- **WHAT IS BEING ASKED**: Copy every record below exactly as it appears.

- **DATA TO PROCESS**:
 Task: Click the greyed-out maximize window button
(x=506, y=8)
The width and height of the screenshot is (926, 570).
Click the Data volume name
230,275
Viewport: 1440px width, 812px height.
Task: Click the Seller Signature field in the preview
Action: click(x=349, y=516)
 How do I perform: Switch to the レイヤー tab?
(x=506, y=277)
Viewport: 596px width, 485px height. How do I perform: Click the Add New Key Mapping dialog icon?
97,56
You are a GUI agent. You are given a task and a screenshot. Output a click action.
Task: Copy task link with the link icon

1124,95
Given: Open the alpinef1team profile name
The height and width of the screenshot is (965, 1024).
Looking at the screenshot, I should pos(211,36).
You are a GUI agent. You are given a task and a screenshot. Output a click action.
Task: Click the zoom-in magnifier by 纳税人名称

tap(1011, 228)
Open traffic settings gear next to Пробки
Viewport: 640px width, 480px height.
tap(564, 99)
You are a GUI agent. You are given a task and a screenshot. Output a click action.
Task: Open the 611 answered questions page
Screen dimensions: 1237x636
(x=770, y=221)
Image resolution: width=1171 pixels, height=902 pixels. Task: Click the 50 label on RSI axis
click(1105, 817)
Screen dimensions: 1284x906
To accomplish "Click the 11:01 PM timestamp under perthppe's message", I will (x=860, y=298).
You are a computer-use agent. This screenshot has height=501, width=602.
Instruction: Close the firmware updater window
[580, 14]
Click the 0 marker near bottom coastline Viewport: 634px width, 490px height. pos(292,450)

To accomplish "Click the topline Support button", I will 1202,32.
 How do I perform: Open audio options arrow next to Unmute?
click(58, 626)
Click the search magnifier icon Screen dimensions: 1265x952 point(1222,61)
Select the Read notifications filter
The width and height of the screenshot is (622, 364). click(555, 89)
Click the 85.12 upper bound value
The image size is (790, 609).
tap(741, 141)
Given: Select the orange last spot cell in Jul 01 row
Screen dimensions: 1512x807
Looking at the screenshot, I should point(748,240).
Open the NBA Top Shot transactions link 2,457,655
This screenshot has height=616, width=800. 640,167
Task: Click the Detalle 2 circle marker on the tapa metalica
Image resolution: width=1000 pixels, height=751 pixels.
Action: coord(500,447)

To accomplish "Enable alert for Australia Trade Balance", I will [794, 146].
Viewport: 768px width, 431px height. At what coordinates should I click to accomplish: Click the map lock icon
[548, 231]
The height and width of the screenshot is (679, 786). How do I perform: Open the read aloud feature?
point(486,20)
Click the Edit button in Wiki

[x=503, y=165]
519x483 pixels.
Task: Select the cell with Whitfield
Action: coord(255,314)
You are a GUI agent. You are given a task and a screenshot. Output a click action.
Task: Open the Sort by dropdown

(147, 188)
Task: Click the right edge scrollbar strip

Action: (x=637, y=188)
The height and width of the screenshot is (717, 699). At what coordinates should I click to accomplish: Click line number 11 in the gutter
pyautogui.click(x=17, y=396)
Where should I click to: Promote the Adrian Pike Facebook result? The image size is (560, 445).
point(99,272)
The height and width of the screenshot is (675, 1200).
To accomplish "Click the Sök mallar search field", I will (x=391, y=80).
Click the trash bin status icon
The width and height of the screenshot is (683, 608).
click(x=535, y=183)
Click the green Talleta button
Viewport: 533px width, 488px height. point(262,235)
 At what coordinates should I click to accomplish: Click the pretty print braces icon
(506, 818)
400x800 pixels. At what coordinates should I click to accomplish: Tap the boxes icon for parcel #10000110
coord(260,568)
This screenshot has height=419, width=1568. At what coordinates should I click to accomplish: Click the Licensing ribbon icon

- **ANSWER TO THE PROBLEM**:
 Task: Click the greyed-out maximize window button
(x=506, y=8)
The width and height of the screenshot is (926, 570).
Click the Data volume name
230,275
Viewport: 1440px width, 812px height.
Task: Click the Seller Signature field in the preview
Action: click(x=349, y=516)
 How do I perform: Switch to the レイヤー tab?
(x=506, y=277)
Viewport: 596px width, 485px height. How do I perform: Click the Add New Key Mapping dialog icon?
97,56
You are a GUI agent. You are given a task and a screenshot. Output a click action.
Task: Copy task link with the link icon

1124,95
Given: Open the alpinef1team profile name
The height and width of the screenshot is (965, 1024).
Looking at the screenshot, I should pos(211,36).
You are a GUI agent. You are given a task and a screenshot. Output a click action.
Task: Click the zoom-in magnifier by 纳税人名称

tap(1011, 228)
Open traffic settings gear next to Пробки
Viewport: 640px width, 480px height.
tap(564, 99)
You are a GUI agent. You are given a task and a screenshot. Output a click action.
Task: Open the 611 answered questions page
Screen dimensions: 1237x636
(x=770, y=221)
Image resolution: width=1171 pixels, height=902 pixels. Task: Click the 50 label on RSI axis
click(1105, 817)
Screen dimensions: 1284x906
To accomplish "Click the 11:01 PM timestamp under perthppe's message", I will (x=860, y=298).
You are a computer-use agent. This screenshot has height=501, width=602.
Instruction: Close the firmware updater window
[580, 14]
Click the 0 marker near bottom coastline Viewport: 634px width, 490px height. pos(292,450)

To accomplish "Click the topline Support button", I will 1202,32.
 How do I perform: Open audio options arrow next to Unmute?
click(58, 626)
Click the search magnifier icon Screen dimensions: 1265x952 point(1222,61)
Select the Read notifications filter
The width and height of the screenshot is (622, 364). click(555, 89)
Click the 85.12 upper bound value
The image size is (790, 609).
tap(741, 141)
Given: Select the orange last spot cell in Jul 01 row
Screen dimensions: 1512x807
Looking at the screenshot, I should point(748,240).
Open the NBA Top Shot transactions link 2,457,655
This screenshot has height=616, width=800. 640,167
Task: Click the Detalle 2 circle marker on the tapa metalica
Image resolution: width=1000 pixels, height=751 pixels.
Action: coord(500,447)

To accomplish "Enable alert for Australia Trade Balance", I will [794, 146].
Viewport: 768px width, 431px height. At what coordinates should I click to accomplish: Click the map lock icon
[548, 231]
The height and width of the screenshot is (679, 786). How do I perform: Open the read aloud feature?
point(486,20)
Click the Edit button in Wiki

[x=503, y=165]
519x483 pixels.
Task: Select the cell with Whitfield
Action: coord(255,314)
You are a GUI agent. You are given a task and a screenshot. Output a click action.
Task: Open the Sort by dropdown

(147, 188)
Task: Click the right edge scrollbar strip

Action: (x=637, y=188)
The height and width of the screenshot is (717, 699). At what coordinates should I click to accomplish: Click line number 11 in the gutter
pyautogui.click(x=17, y=396)
Where should I click to: Promote the Adrian Pike Facebook result? The image size is (560, 445).
point(99,272)
The height and width of the screenshot is (675, 1200).
To accomplish "Click the Sök mallar search field", I will (x=391, y=80).
Click the trash bin status icon
The width and height of the screenshot is (683, 608).
click(x=535, y=183)
Click the green Talleta button
Viewport: 533px width, 488px height. point(262,235)
 At what coordinates should I click to accomplish: Click the pretty print braces icon
(506, 818)
400x800 pixels. At what coordinates should I click to accomplish: Tap the boxes icon for parcel #10000110
coord(260,568)
This screenshot has height=419, width=1568. At what coordinates should I click to accomplish: Click the Licensing ribbon icon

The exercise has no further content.